Our intended path forward following the review of this report is as follows:

  1. Incorporation of feedback received from DARPA PM, including information related to: the types of papers we consider to be in scope (e.g., those with and without source code); domain coverage and desired extensibility; expressed preference for inclusion/exclusion of particular package(s) and/or knowledge artifact(s).

  2. Construction of a proof-of-concept version of our knowledge graph and end-to-end pipeline, in which we begin with a motivating example and supporting documents (e.g., natural language descriptions of the research questions and mathematical relationships modeled; source code), show how these documents can be used to construct a knowledge graph, and show how traversal of this knowledge graph can approximately reproduce a hand-written Julia meta-modeling pipeline. The flu example outlined above is our intended motivating example, although we are open to tailoring this motivating example to domain(s) and/or research questions that are of interest to DARPA.

  3. A feature of the system not yet explored is automatic transformation of models at the Semantic Level. These transformations will be developed in accordance with interface expectations from downstream consumers including the TA2 performers.

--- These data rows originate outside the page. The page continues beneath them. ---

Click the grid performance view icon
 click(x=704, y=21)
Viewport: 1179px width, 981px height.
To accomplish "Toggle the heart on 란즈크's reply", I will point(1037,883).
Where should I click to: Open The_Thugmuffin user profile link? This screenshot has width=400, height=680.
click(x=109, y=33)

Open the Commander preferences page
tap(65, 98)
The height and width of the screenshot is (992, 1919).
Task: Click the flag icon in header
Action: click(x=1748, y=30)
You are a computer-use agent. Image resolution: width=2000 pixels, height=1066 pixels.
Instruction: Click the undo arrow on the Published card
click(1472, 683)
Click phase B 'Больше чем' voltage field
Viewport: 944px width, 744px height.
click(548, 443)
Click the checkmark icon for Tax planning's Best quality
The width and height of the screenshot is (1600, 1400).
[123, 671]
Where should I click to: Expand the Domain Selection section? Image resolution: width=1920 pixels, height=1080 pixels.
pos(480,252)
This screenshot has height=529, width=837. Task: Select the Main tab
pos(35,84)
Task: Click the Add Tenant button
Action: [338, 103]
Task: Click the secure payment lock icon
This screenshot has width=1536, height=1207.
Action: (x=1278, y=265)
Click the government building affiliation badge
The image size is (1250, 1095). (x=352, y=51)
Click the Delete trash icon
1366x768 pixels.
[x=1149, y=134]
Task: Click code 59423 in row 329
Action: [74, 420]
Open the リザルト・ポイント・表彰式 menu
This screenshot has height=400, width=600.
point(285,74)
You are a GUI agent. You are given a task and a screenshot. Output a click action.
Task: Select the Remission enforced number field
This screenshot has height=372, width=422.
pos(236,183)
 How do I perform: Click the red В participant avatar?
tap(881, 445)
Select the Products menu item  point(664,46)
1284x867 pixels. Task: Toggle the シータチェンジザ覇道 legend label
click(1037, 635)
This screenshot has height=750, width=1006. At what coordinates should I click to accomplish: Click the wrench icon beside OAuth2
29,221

Executing on this proof-of-concept deliverable will allow us to experience the iterative development and research life-cycle that end-users of our system will ultimately participate in. We anticipate that this process will help us to identify gaps in our knowledge and framing of the problem at hand, and/or shortcomings in our methodological approach that we can enhance through the inclusion of curated domain-expert knowledge (e.g., to supplement the lexical nodes and edges we are able to extract from source code). In addition, we expect the differences between our hand-produced meta-model and our system-produced meta-model to be informative and interpretable as feedback which can help us to improve the system architecture and associated user experience. It's also worth noting that over the medium term, we anticipate that holes in the knowledge graph (e.g., missing vertices and/or edges; missing conversion steps to go from one unit of analysis to another, etc.) may help us to highlight areas where either additional research, and/or expert human input is needed.